L’eunuque du cerveau, pour une fois, se risquait à frôler la barre haute de l’intelligence.

Sans se laisser désarçonner, elle déclara : « Considérons l’aspect temporel des événements. Les deux dernières manifestations du tueur demeurent très rapprochées, voire simultanées ; toutes deux, des scènes de souffrances extrêmes. Les meurtriers en série en sont rarement à leurs premiers délits lorsque débute la série. Certains ont déjà tué dans leur adolescence, d’autres se servent d’animaux pour assouvir leurs fantasmes, un peu comme un terrain d’entraînement. Il est fort possible qu’il ait entretenu des rapports particuliers avec Rosance Gad qui ont réveillé des pulsions endormies au plus profond de lui. Puis, sur le coup, la peur d’être découvert l’a fait maquiller le crime en accident. Mais à présent, la chrysalide est devenue papillon et, comme ces individus aiment à le faire, il revendique ce meurtre, tel un trophée oublié qu’il faut ressortir du grenier. »

Thornton se recala au fond de sa chaise, le stylo entre les mâchoires. Calmé, apparemment.

« Votre avis sur la tête tranchée ? Les yeux extraits puis replacés dans leur orbite ? » questionnai-je en agitant la main.

« Difficile de vous parler de l’ensemble de mes conclusions, sinon la réunion durerait la journée… Vous lirez mon rapport. Cependant, je vais répondre à votre question maintenant que vous l’avez posée. Le tueur cherche à atteindre un but, l’exaltation suprême dans l’acte de tuer, qui, ici, se traduit par un rituel sanglant. Le rituel lui permet de retirer une profonde satisfaction de l’acte de torture en lui-même. En lui ôtant la tête, il s’approprie sa victime. Le plus étonnant reste cette expression du visage de Prieur, une bouche tordue de douleur, des yeux suppliants dirigés non pas vers le plafond, mais au ciel. Il a travaillé cette face comme un sculpteur modèle sa pierre. Il veut nous transmettre un message et, croyez-moi, je planche dessus en m’orientant notamment sur la piste religieuse. Mais je préfère ne pas vous en dire plus, car l’étude est loin d’être aboutie. Rien d’autre ? » Elle envoya une œillade circulaire. « Très bien. Merci de votre attention, messieurs… »

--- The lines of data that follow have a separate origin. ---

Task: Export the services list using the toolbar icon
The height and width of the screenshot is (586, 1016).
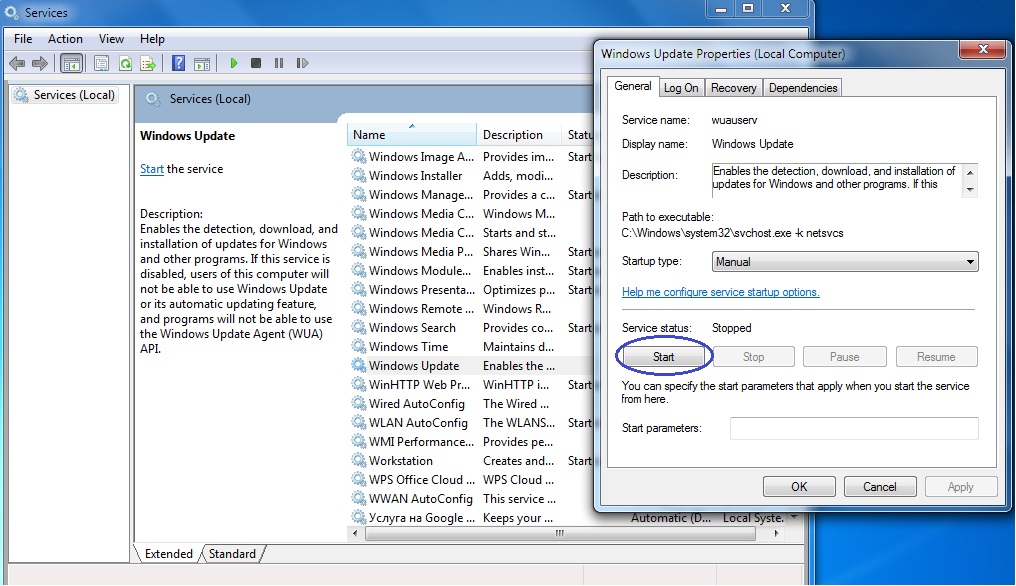Action: pyautogui.click(x=147, y=62)
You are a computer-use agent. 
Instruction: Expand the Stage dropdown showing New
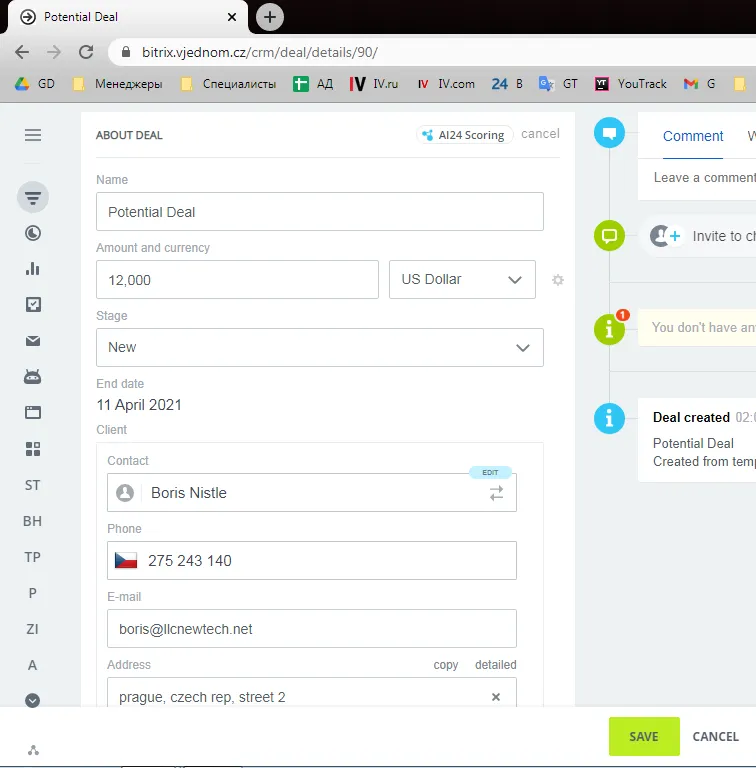[320, 347]
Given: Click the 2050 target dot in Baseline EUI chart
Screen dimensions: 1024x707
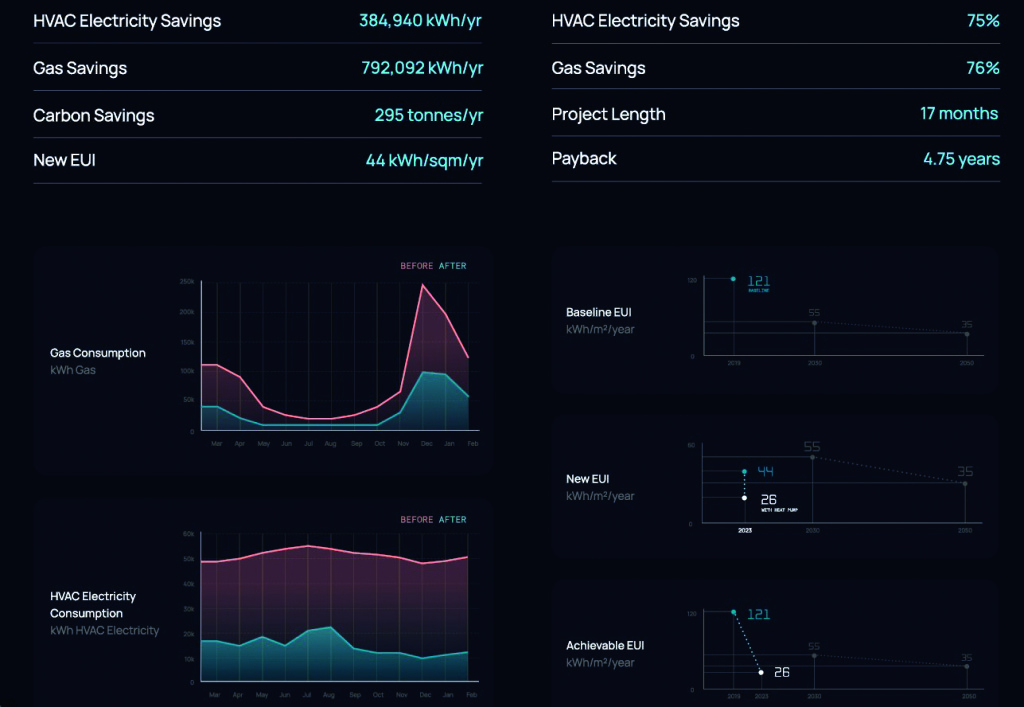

La salle se vida dans une nuée de chuchotements et de regards bas. Le discours s’était érigé à la hauteur de mes attentes et une bonne partie de mes interrogations avait trouvé réponse.

« Joli exposé ! » envoyai-je à la psycho-criminologue alors qu’elle s’apprêtait à partir. « Vous avez chassé le scepticisme de certains à grands coups de phrases marteau.

— Monsieur Sharko… Il me semble avoir déjà vu votre visage bien avant aujourd’hui, mais je ne me souviens plus où.

— J’ai assisté à presque toutes vos conférences.

— Vous avez une très bonne approche dans vos rapports. Vos analyses sont pointues et précises. Elles m’ont grandement facilité le travail.

— Je vous offre un café ?

— J’ai un rendez-vous important, commissaire, et je suis déjà en retard. Une autre fois, très certainement… À bientôt… »

Thornton m’interpella avant que j’entre dans mon bureau.

« Assez scolaire comme analyse, non ?

— Pardon ?

— Le monologue de Williams. On dirait du rabâchage de bouquin sur les tueurs en série. N’importe qui aurait pu faire la même chose.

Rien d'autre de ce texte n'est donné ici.